--- Task statement ---
Rewrite the listing from its first line through the line that contains "will pyautogui.click(x=240, y=243).", replacing each "dropdown" with "drop-down" and leaving everything else unchanged.

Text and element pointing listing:
•••••

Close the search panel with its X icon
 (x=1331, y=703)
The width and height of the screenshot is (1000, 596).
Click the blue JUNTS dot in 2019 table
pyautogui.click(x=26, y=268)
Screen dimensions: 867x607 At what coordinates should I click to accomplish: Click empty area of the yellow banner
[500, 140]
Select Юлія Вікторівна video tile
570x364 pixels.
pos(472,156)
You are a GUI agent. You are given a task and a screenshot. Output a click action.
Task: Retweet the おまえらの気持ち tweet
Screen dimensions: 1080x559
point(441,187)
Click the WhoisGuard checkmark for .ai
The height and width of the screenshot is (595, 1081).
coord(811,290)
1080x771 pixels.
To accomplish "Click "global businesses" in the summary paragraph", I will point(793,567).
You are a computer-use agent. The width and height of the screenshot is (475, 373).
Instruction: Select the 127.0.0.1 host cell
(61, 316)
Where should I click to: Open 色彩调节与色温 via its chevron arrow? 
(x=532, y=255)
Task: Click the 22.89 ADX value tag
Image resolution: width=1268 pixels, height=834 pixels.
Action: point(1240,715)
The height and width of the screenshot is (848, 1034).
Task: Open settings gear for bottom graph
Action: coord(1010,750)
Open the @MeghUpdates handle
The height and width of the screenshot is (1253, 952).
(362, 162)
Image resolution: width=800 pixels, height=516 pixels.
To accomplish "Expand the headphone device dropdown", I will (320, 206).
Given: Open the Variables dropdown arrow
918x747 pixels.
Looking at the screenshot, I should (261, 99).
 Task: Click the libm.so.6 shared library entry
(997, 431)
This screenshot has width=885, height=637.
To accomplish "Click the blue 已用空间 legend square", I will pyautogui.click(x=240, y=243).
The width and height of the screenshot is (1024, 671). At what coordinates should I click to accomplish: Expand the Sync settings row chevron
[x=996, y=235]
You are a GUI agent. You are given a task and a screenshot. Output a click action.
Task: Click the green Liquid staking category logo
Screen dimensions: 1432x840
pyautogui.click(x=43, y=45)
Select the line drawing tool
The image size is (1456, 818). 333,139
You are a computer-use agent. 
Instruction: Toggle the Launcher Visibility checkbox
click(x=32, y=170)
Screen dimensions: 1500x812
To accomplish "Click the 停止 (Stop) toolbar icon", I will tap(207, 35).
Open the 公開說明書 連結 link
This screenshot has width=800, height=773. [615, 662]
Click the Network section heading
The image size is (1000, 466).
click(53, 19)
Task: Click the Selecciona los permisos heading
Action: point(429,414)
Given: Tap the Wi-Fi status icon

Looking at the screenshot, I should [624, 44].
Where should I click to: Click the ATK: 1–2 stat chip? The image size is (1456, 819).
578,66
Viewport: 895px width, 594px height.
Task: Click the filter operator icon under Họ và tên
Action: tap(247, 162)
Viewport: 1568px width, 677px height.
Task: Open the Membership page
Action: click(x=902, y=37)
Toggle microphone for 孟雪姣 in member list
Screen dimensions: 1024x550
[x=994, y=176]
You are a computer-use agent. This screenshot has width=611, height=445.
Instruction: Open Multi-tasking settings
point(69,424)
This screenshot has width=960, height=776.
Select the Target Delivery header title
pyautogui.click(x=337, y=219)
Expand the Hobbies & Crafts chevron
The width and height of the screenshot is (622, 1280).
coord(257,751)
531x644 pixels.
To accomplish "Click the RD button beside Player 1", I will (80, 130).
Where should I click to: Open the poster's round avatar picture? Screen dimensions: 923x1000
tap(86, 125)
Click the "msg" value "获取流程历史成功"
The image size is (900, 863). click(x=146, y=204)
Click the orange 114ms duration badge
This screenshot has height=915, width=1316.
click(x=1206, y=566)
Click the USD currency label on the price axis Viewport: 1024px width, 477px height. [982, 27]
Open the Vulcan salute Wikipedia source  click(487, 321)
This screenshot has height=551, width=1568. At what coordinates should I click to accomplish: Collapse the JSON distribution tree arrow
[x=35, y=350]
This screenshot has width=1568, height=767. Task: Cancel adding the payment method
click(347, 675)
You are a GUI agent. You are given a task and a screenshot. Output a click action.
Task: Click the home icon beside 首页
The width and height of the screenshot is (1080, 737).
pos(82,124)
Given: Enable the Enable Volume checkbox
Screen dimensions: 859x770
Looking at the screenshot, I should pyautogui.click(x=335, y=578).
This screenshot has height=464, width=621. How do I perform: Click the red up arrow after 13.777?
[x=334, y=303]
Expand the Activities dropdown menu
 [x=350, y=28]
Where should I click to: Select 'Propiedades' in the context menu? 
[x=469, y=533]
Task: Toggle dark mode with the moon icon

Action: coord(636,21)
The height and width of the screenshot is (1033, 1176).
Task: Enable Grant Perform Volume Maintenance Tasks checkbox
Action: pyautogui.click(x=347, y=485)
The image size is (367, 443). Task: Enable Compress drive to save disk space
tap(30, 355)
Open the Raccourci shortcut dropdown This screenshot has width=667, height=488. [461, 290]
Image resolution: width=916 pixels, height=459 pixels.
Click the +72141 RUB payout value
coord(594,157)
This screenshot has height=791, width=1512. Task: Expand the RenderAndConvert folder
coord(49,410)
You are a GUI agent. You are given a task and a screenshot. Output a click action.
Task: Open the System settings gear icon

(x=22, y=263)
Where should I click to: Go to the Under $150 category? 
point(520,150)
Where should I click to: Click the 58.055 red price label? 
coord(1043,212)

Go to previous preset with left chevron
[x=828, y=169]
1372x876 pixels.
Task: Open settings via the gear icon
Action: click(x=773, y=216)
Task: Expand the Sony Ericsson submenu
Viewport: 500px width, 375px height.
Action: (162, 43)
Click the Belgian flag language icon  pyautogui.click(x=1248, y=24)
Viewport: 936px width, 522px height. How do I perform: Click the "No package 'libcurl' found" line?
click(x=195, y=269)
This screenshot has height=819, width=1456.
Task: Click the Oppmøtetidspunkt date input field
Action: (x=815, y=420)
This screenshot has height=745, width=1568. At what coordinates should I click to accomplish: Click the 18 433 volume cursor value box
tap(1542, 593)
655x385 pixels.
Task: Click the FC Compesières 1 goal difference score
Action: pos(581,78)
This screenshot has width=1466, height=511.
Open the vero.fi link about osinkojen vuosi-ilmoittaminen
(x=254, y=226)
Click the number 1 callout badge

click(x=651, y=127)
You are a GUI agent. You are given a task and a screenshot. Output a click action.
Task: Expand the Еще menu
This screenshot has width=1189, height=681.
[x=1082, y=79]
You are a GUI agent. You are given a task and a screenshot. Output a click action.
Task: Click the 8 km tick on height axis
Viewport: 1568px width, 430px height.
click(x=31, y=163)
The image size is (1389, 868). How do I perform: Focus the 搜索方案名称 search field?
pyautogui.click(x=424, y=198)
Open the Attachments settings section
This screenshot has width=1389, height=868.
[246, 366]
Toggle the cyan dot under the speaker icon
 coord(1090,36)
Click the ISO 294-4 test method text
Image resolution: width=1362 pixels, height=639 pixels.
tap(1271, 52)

•••••

--- Solution ---
Close the search panel with its X icon
 (x=1331, y=703)
The width and height of the screenshot is (1000, 596).
Click the blue JUNTS dot in 2019 table
pyautogui.click(x=26, y=268)
Screen dimensions: 867x607 At what coordinates should I click to accomplish: Click empty area of the yellow banner
[500, 140]
Select Юлія Вікторівна video tile
570x364 pixels.
pos(472,156)
You are a GUI agent. You are given a task and a screenshot. Output a click action.
Task: Retweet the おまえらの気持ち tweet
Screen dimensions: 1080x559
point(441,187)
Click the WhoisGuard checkmark for .ai
The height and width of the screenshot is (595, 1081).
coord(811,290)
1080x771 pixels.
To accomplish "Click "global businesses" in the summary paragraph", I will point(793,567).
You are a computer-use agent. The width and height of the screenshot is (475, 373).
Instruction: Select the 127.0.0.1 host cell
(61, 316)
Where should I click to: Open 色彩调节与色温 via its chevron arrow? 
(x=532, y=255)
Task: Click the 22.89 ADX value tag
Image resolution: width=1268 pixels, height=834 pixels.
Action: point(1240,715)
The height and width of the screenshot is (848, 1034).
Task: Open settings gear for bottom graph
Action: coord(1010,750)
Open the @MeghUpdates handle
The height and width of the screenshot is (1253, 952).
(362, 162)
Image resolution: width=800 pixels, height=516 pixels.
To accomplish "Expand the headphone device drop-down", I will (320, 206).
Given: Open the Variables drop-down arrow
918x747 pixels.
Looking at the screenshot, I should (261, 99).
 Task: Click the libm.so.6 shared library entry
(997, 431)
This screenshot has width=885, height=637.
To accomplish "Click the blue 已用空间 legend square", I will pyautogui.click(x=240, y=243).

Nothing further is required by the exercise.